__WHAT YOU HAVE TO DO__.
Please write out the records from the line with "The image size is (1568, 465)." up to and including the line with "tap(1414, 212)", with "dropdown menu" swapped for "drop-down list" and nothing else changed. Leave the pictures out.

__EXCERPTED RECORDS__.
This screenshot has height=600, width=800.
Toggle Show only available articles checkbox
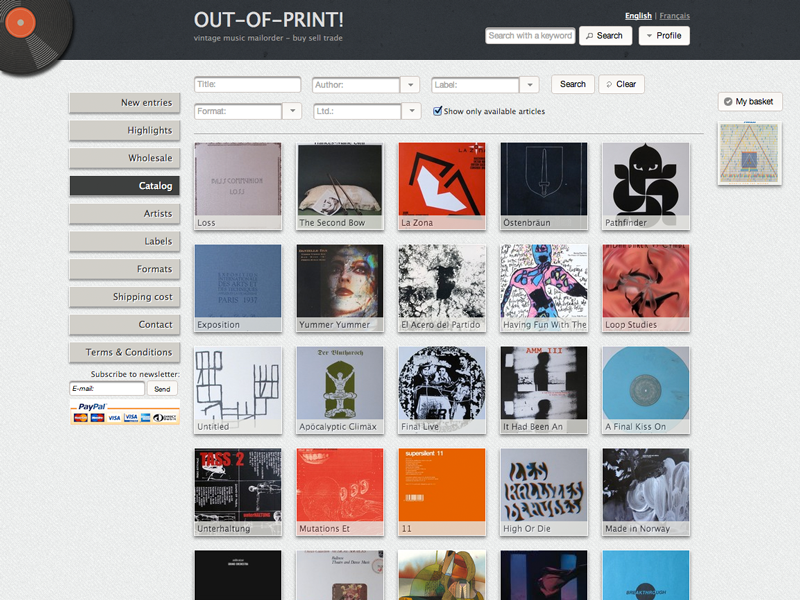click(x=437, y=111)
==
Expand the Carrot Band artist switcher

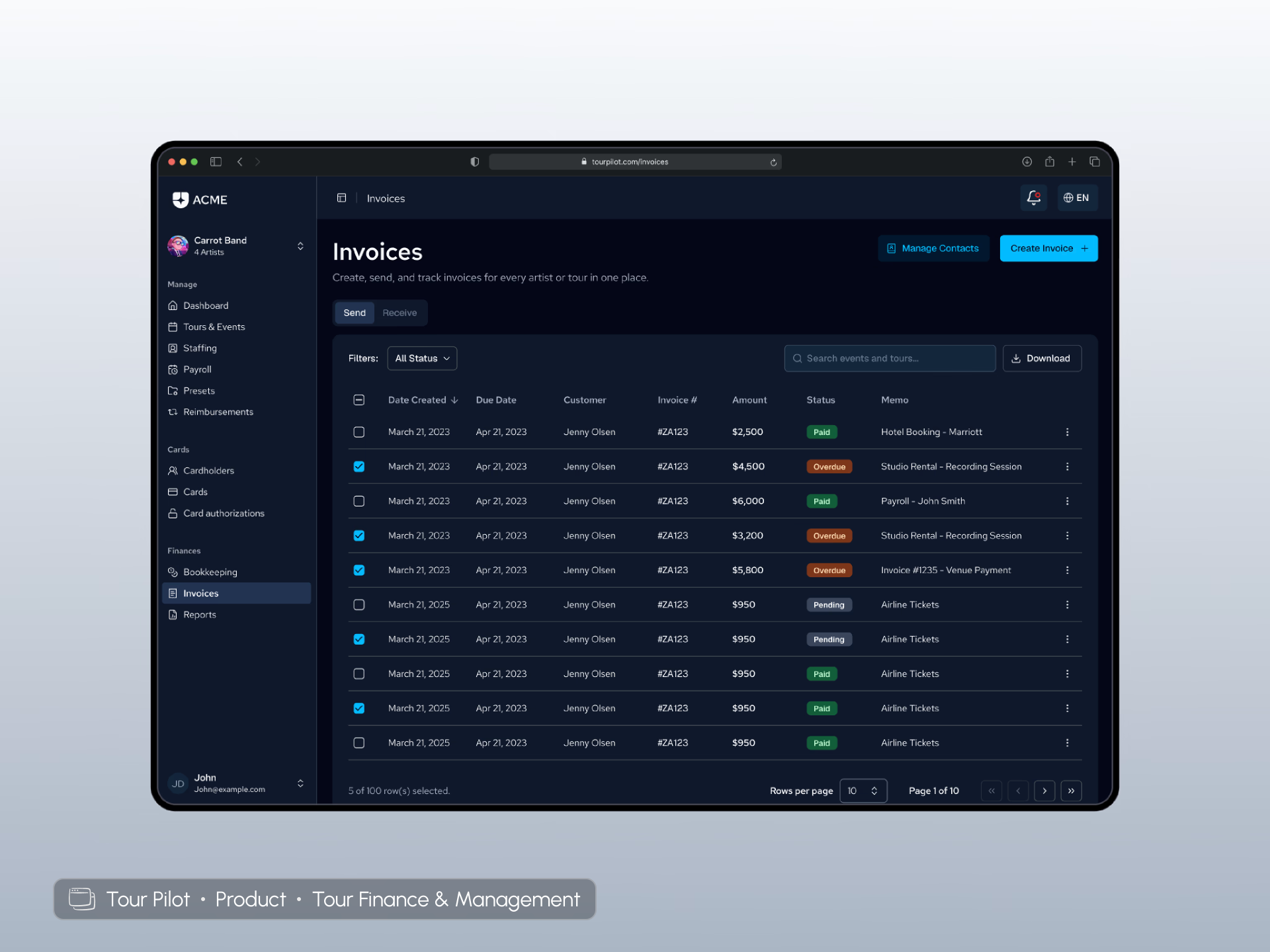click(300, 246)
==
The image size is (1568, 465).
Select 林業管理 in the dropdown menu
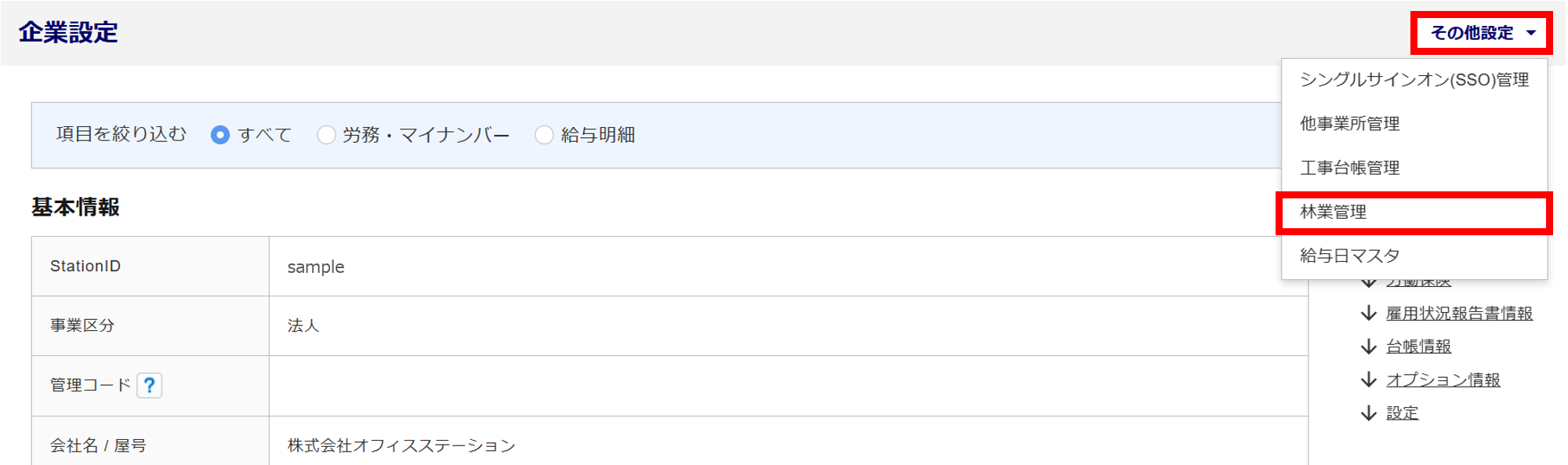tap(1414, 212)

__EXERCISE RESPONSE__.
The image size is (1568, 465).
Select 林業管理 in the drop-down list
tap(1414, 212)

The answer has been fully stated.